Today, Nepali is one of the club’s most active campaigners against child brides. Their success is tangible: over 84 schools in Bajura and the neighbouring districts of Kalikot, Accham and Mugu have launched similar initiatives in the last year.

“The best part of anti-child marriage activism here is that we have campaigners from our own community who live here and get the chance to educate their own adult members without antagonising them,” a local school principal, Jahar Sing Thapa, tells IPS.

Though small, each club is contributing to the country’s overall efforts to stem the practice. In the past five years, UNFPA says the rate of child marriage has declined by 20 percent.

While independent, local efforts are praiseworthy, they alone will not be adequate to tackle the problem at a national scale.

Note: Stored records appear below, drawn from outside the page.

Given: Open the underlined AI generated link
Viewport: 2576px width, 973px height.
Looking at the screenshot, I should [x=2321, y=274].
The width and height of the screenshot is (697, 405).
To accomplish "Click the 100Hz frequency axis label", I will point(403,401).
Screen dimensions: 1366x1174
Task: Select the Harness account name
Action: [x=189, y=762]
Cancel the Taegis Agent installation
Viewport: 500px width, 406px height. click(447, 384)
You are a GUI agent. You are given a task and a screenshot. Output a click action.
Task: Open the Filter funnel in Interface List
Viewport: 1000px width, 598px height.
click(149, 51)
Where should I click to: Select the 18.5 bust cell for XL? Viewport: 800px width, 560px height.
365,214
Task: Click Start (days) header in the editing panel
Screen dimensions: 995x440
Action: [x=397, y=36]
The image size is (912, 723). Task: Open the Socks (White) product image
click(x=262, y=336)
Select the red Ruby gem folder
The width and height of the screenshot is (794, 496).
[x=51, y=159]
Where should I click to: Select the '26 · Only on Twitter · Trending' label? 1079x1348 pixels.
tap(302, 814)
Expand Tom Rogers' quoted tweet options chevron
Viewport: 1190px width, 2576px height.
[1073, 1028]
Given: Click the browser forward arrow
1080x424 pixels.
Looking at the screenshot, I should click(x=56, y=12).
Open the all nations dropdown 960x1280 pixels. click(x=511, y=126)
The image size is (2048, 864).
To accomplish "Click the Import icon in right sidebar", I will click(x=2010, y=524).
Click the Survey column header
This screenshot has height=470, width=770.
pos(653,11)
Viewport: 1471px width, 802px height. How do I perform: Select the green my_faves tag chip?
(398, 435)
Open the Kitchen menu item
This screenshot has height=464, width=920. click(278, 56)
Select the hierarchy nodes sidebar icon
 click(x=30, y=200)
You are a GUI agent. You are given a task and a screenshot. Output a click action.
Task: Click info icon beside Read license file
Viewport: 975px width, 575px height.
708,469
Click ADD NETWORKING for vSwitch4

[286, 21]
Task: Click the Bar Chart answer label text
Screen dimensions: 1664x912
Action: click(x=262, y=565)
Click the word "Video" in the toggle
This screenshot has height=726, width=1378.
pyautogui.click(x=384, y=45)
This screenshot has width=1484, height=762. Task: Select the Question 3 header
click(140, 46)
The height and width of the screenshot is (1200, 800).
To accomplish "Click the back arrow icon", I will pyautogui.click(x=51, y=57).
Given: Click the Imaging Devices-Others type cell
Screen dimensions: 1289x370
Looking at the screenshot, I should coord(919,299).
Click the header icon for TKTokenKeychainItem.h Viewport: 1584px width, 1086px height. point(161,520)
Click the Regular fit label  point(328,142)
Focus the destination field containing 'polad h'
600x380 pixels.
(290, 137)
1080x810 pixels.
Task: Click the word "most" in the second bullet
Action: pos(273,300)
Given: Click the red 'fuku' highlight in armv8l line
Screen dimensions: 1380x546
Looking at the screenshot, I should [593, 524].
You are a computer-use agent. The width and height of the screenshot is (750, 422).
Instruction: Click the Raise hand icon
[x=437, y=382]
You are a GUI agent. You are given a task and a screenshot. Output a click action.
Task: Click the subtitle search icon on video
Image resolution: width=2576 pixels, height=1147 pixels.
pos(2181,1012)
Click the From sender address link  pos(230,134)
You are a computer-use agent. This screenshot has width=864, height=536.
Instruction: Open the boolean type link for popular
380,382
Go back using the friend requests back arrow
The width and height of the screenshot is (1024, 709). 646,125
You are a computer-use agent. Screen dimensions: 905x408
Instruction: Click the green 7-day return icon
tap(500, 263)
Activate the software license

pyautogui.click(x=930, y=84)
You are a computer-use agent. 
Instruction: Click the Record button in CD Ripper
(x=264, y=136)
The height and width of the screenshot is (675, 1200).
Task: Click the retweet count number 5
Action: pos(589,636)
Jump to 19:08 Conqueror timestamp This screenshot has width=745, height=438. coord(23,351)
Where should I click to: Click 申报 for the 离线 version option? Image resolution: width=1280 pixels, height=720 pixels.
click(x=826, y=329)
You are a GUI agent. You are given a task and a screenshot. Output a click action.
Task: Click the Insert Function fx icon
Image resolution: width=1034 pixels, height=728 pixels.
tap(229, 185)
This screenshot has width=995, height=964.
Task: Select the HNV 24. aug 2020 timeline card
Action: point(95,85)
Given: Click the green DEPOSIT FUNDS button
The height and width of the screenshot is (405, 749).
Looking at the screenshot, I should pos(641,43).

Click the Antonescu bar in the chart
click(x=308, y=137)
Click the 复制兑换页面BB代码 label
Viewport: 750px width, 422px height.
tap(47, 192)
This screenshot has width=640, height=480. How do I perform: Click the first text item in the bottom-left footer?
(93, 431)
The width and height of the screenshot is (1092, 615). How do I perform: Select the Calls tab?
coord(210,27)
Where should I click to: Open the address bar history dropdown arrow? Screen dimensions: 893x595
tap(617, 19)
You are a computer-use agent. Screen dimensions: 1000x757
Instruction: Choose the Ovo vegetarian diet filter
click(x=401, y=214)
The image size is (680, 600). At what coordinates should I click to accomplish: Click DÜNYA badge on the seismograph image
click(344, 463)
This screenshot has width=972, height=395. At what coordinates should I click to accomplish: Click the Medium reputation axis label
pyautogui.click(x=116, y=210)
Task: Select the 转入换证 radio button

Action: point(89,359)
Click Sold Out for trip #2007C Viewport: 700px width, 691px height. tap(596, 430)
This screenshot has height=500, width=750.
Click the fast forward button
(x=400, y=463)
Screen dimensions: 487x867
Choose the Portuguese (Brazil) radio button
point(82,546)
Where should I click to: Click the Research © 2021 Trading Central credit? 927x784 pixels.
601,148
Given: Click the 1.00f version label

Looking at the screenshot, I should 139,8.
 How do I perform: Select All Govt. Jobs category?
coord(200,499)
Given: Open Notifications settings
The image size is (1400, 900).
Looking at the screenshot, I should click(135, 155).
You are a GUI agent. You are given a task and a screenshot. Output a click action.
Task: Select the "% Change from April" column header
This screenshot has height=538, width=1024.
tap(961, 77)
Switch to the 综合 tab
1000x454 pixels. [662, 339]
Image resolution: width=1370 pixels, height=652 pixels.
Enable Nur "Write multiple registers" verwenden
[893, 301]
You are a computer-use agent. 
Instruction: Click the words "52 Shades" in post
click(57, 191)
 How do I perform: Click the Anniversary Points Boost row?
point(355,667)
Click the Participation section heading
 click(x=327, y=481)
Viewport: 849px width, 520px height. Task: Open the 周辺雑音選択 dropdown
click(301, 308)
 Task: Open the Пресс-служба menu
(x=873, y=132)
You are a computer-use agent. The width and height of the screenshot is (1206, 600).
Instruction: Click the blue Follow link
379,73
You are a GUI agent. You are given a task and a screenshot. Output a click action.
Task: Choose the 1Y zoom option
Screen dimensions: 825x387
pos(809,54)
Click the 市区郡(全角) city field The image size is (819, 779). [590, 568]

“We have learnt from our own experience that simply raising awareness against underage marriages is not enough,” UNICEF Nepal’s Deputy Representative Rownak Khan tells IPS in Kathmandu, adding that a multi-sector approach involving financial literacy, life-skills training and income-generation support for adolescent girls will all need to become part of the country’s arsenal against early marriages.

All these services are now core components of the government’s national level ‘Adolescent Development Program’, initiated in 1998.

Kiran Rupakhetee, chief of the government’s Child Protection Section, tells IPS that a variety of government ministries are now working together, resulting in the drafting of the government’s first national strategy document against child marriage.

Combined with some 20,000 child-run clubs across the country, this multi-pronged approach promises to bring real changes across the country, and move Nepal closer to the day when it can call child marriage a thing of the past.